Earlier, the BTRC sought public views on draft directives on the EIR for MNOs in Bangladesh.
”If a device is lost or stolen, the subscriber will have to file a general diary (GD) at a local police station and go to the customer care centre of the MNO of the SIM with the copy of the GD and the National Identity Card (NID) to lodge a complaint and block the stolen device,” said the BTRC.
The EIR is a database containing a list of all valid mobile equipment on the network. An Equipment Identity Register reduces the threats of mobile device thefts by enabling individual operators to prevent the use of stolen phones. A Central Equipment Identity Register (CEIR) is a database of the International Mobile Equipment Identity (IMEI) numbers of blacklisted handsets. If a device’s Emergency Services Network (ESN) or International Mobile Equipment Identity (IMEI) number is listed on a CEIR, it is not supposed to work on member service providers’ networks (only paying members can access the database).
BTRC chairman Jahirul Haque said: “Individuals importing/carrying mobile devices from abroad for personal use will be required to register the IMEI of the devices in the National Equipment Identity Register (NEIR) through personal/manual/web registration interface provided by the NEIR.”
After the EIR verifies the device information, the request will be forwarded to the NEIR for further action. The NEIR, after necessary verifications, shall shift the IMEI from the previous list (except BL) to lost/stolen list (LSL), thereby blocking access to all MNO networks. If the IMEI is already blacklisted, it will remain there and no further action will be taken, say the draft guidelines.
According to the draft guidelines, subscribers will request access to MNOs who will record the IMEI, mobile station international subscriber directory number (MSISDN), international mobile subscriber identity (IMSI) and other attributes in the EIR of their own subscribers. The EIR will check whether the device (IMEI) is a valid device type other than mobile phones by the device ID flag—vehicle trackers, digital utility meters, modems, etc. The EIR will allow it network access.
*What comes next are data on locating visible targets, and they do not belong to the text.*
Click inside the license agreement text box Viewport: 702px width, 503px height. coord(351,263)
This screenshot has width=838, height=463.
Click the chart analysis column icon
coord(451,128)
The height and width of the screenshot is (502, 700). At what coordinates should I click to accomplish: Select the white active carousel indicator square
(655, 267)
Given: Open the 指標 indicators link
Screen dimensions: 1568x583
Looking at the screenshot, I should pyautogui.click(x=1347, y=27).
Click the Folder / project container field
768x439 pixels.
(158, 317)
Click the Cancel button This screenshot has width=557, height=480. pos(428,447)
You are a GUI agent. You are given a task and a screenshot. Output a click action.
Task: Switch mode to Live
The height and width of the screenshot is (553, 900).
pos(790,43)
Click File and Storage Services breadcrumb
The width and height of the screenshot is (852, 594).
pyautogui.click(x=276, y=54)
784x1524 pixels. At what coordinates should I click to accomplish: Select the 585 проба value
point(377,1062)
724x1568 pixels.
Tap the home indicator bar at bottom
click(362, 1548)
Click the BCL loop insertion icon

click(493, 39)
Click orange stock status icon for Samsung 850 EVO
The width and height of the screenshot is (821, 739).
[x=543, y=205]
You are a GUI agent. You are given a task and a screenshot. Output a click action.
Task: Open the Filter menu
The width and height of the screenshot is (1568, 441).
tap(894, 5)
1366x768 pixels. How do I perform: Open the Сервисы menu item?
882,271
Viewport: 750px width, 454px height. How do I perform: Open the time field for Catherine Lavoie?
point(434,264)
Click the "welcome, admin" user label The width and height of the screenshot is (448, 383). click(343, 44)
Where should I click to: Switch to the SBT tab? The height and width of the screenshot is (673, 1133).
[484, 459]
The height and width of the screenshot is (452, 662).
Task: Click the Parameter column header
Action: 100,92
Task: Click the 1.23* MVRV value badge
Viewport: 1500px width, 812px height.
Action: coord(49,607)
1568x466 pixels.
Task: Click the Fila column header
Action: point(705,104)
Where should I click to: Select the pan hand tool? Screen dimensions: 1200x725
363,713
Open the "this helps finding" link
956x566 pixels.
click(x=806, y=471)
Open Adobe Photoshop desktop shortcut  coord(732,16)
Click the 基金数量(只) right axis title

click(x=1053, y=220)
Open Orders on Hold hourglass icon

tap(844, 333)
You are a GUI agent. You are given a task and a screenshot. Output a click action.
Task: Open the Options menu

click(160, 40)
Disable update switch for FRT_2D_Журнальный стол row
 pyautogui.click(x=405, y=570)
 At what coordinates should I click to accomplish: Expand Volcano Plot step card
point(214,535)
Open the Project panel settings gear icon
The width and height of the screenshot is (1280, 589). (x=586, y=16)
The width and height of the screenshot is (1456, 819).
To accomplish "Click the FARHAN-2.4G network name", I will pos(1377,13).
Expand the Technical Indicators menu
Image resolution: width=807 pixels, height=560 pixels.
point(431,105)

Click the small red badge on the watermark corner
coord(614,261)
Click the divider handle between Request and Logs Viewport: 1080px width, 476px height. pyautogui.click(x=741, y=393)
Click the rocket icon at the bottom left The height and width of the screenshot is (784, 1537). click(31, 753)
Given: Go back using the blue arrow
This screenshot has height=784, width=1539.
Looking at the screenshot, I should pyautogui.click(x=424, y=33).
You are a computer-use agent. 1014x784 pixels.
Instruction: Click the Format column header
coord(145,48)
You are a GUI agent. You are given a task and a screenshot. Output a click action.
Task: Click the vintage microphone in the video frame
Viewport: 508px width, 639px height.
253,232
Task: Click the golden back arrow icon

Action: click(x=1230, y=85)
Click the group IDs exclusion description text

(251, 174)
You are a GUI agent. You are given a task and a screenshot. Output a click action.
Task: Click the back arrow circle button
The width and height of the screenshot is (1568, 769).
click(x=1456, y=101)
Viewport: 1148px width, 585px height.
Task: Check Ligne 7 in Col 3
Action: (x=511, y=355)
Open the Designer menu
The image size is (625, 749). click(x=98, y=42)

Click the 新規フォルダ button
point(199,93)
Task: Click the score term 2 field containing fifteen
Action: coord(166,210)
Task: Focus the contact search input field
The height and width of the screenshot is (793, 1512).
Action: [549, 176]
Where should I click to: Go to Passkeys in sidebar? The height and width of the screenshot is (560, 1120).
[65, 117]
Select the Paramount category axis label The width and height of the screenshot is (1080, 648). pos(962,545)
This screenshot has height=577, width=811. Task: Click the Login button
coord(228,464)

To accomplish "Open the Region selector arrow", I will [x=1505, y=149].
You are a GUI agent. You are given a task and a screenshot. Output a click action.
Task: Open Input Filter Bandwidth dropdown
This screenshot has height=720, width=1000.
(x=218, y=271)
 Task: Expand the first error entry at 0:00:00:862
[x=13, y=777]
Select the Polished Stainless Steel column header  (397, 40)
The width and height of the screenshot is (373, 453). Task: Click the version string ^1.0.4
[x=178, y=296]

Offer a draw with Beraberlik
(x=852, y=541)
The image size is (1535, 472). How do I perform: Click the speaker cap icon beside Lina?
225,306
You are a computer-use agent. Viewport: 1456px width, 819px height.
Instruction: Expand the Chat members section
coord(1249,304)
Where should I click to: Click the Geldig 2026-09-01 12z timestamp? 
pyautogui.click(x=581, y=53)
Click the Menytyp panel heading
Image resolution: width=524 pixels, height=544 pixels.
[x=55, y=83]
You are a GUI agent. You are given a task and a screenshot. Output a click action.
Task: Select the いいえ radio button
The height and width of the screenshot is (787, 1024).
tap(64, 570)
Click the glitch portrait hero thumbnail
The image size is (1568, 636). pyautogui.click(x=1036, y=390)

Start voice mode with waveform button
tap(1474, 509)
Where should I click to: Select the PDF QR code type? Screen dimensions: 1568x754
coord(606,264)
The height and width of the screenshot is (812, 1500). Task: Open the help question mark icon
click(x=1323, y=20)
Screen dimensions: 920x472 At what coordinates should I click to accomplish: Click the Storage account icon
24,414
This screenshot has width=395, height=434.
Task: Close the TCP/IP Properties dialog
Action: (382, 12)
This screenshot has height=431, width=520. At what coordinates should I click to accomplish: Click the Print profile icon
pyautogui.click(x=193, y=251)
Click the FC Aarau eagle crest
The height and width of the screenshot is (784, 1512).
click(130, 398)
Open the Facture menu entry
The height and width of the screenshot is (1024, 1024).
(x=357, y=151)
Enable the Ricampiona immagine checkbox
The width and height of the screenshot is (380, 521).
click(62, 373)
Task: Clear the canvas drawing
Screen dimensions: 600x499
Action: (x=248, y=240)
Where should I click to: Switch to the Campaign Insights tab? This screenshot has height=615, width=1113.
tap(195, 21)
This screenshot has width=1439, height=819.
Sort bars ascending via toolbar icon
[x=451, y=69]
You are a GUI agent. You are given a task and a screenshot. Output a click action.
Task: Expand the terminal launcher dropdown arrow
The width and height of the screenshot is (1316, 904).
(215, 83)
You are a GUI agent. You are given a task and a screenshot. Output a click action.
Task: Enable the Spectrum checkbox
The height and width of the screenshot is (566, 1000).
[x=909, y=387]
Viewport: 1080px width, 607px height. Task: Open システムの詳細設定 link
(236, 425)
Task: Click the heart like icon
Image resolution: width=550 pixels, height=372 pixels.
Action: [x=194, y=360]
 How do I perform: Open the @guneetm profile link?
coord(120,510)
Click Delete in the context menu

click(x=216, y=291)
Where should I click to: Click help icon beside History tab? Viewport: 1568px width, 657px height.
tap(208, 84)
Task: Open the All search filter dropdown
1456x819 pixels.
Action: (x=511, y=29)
If the device is detected to be a mobile phone, the EIR will check if the composite number (IMEI) is in the BL and/or Lost/Stolen List (LSL) provided by the NEIR. If the device is in the BL and/or LSL, the EIR will deny it access to the network, the guideline says.
If not, the EIR will check the White List (WL)/Grey List(GL)/Roaming List (RL), and if the composite number (IMEI+MSISDN) exists, the EIR will allow network access.
MNOs shall ensure compatibility in order to be connected with the NEIR including but not limited to connectivity, protocol, API etc. Necessary instructions related to integration will be given by the BTRC from time to time.
As per a draft directive on EIR, mobile phone users will have to register their handsets with the system. Any unregistered handset will not work, thereby significantly curbing illegal activities in the handset market, it added.
According to the draft guidelines, operators will create this database with the IMEI numbers of all mobile handsets as per their licence policy. There will be three categories—black, white and grey—in the database.